>>
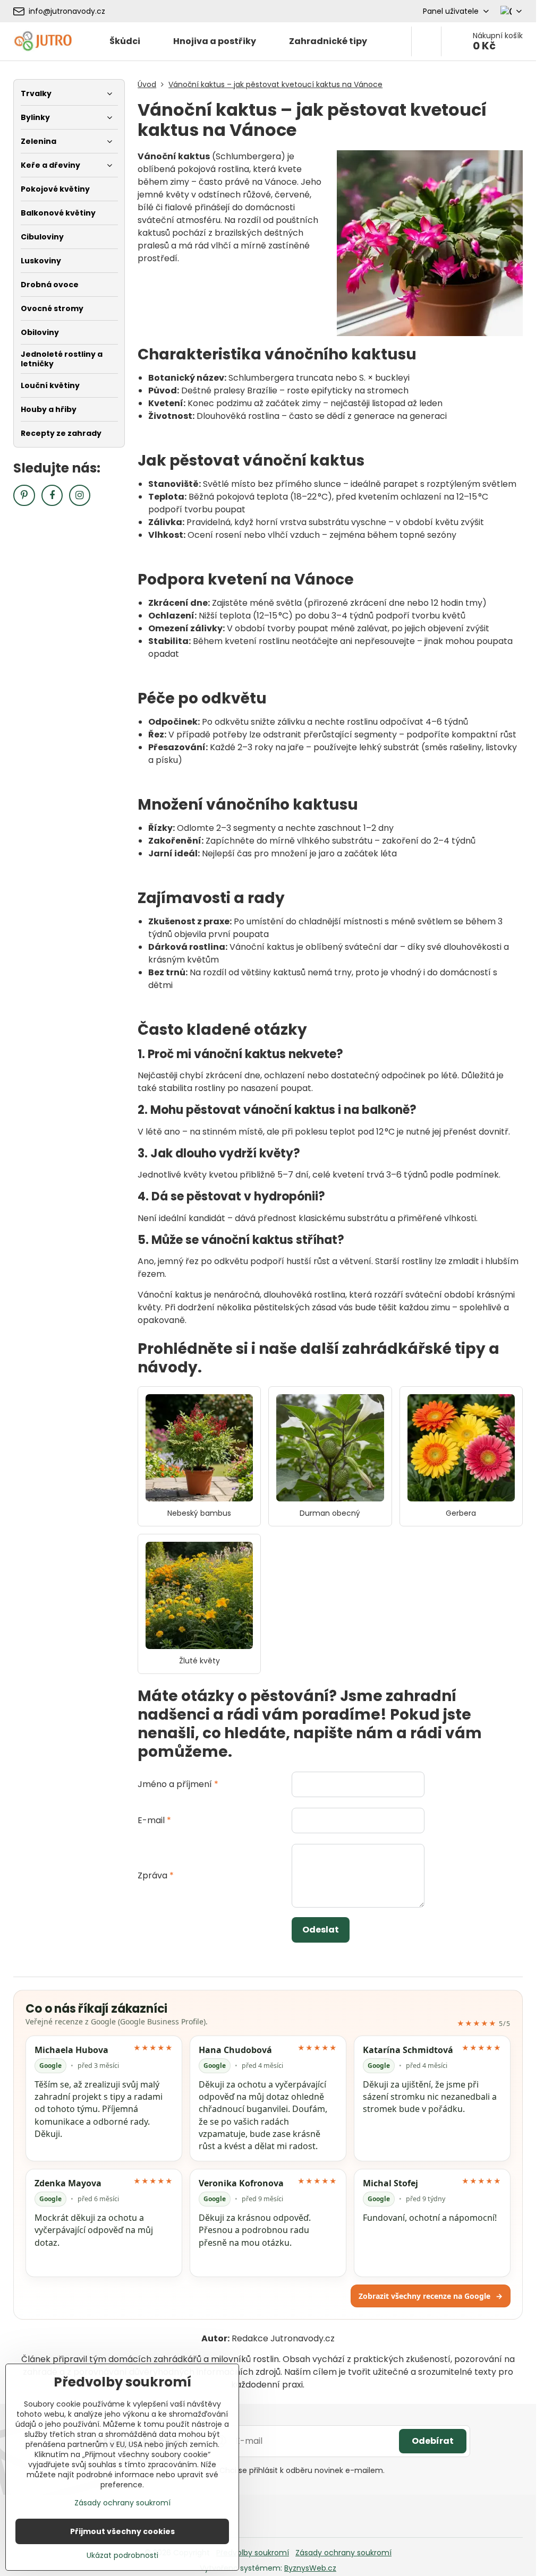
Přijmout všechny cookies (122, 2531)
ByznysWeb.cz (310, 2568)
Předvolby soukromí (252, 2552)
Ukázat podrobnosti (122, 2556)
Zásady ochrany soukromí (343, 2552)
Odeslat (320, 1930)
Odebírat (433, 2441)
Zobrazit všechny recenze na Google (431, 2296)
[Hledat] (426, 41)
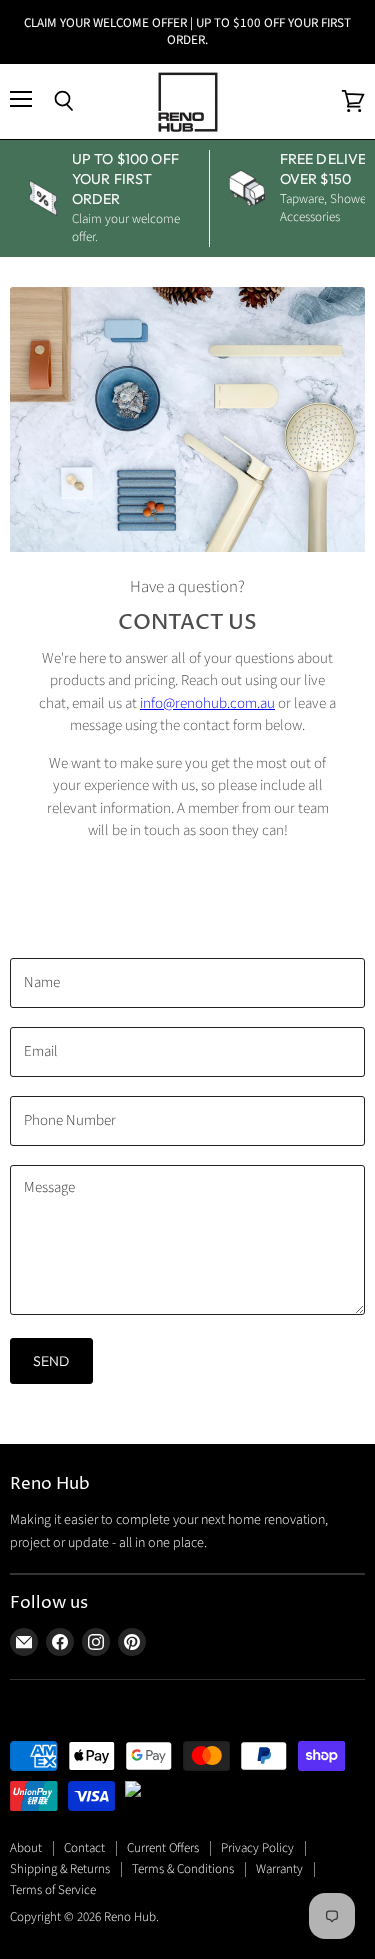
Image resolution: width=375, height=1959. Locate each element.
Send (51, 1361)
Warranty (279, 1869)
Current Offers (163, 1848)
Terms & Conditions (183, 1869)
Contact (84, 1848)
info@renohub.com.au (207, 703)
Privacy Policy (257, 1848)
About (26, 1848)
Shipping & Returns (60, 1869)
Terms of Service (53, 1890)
<<
>>
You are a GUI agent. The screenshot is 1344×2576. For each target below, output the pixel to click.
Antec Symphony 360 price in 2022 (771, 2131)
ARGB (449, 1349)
<<
Work task:
If a line in the records contains the word "všechny", copy it.

Result of the exercise:
Přijmout všechny cookies (122, 2531)
Zobrazit všechny recenze na Google (431, 2296)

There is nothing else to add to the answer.